Exercise aim -
Duplicate the passage of the memset thread that begins with the words "[Joern Rennecke]" and ends with "in some places.".

Source text -
_____

Re: memset (0, 0, 0);

[Petr Vandrovec]

On  4 Apr 03 at 17:21, Andreas Schwab wrote:
> Joern Rennecke <joern.rennecke@superh.com> writes:
> 
> |> So, as i understand this, this means that the first argument of memset
> |> must point to an object, which contains at least one (the first)
> |> character.  Passing a NULL pointer, or any other address which is
> |> outside the address space of the program, invokes undefined behaviour.

But it is completely safe to call memset with unaligned pointer. Your
word read will do bad things in such situation (either you'll read memory
before object, or you'll read memory after object - first can cause
unexpected behavior, second can cause crash).

And it must not modify area outside of specified range, so please make sure
that

volatile unsigned int ptr;
memset(&ptr, 0, 0);

does not do any write at &ptr. I think that even reading from &ptr is
unexpected side effect...

BTW, all functions I know handle NULL, 0 without crash - being it
read, write, recvfrom (for both data & address), or current 
implementation of memset, memcpy.
                                            Petr Vandrovec
                                            

Re: memset (0, 0, 0);

[Andreas Schwab]

"Petr Vandrovec" <VANDROVE@vc.cvut.cz> writes:

|> BTW, all functions I know handle NULL, 0 without crash - being it
|> read, write, recvfrom (for both data & address), or current 
|> implementation of memset, memcpy.

This is not required.

Andreas.

-- 
Andreas Schwab, SuSE Labs, schwab@suse.de
SuSE Linux AG, Deutschherrnstr. 15-19, D-90429 Nürnberg
Key fingerprint = 58CA 54C7 6D53 942B 1756  01D3 44D5 214B 8276 4ED5
"And now for something completely different."

memset (0, 0, 0);

[Joern Rennecke]

On some processors, memset can be implemented more efficiently
when you always read - and possibly also write back - the first
memory word contained partially or in whole in the to-be-modified
object

This conflicts with gdb usage of memset (0, 0, 0); in some places.
There are three practical questions here:
- should gdb use this idiom?
- should all target-specific variants of newlib's memset implement it?
- should all target-specific variants of glibc's memset implement it?

My understanding of the standard is that memset with an unmapped
destination address always invokes undefined behavior.  It says:

   3.14: object:
    ...  Except for bit-fields, objects are composed of contigous
    sequences of one or more bytes, ...
   7.1.7: Use of library functions
    Each of the following statements apply unless explicitly stated
    otherwise in the detailed descriptions that follow.  If an argument
    has an invalid value (such as a value outside the domain of the
    function, or a pointer outside the address space of the program, or
    a null pointer), the behaviour is undefined.  If a function argument
    is described as being an array, the pointer actually passed to the
    function shall have a value such that all address computations and
    accesses to objects (that would be valid if the pointer did point to
    the first element of such an array) are in fact valid. ...

_____

Entries shown -

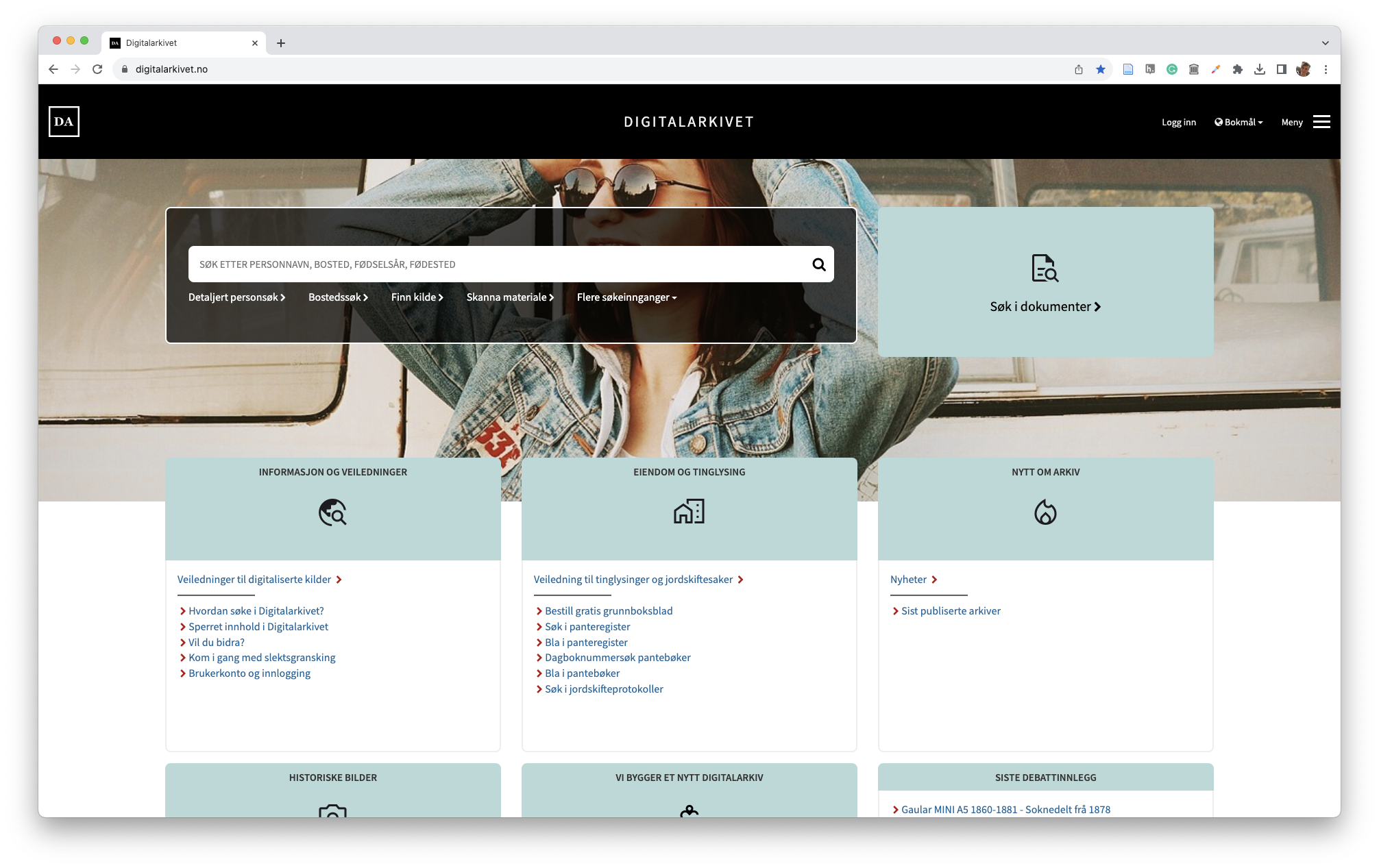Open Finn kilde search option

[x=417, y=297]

_____

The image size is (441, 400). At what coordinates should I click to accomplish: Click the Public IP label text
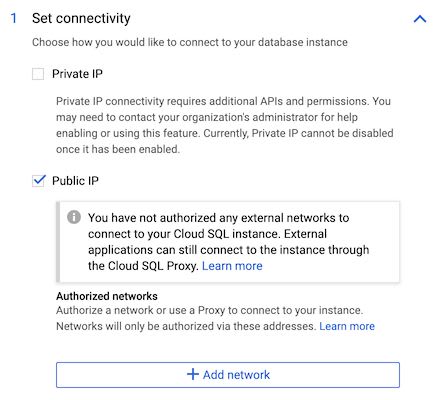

_____

Expected answer -
[Joern Rennecke]

On some processors, memset can be implemented more efficiently
when you always read - and possibly also write back - the first
memory word contained partially or in whole in the to-be-modified
object

This conflicts with gdb usage of memset (0, 0, 0); in some places.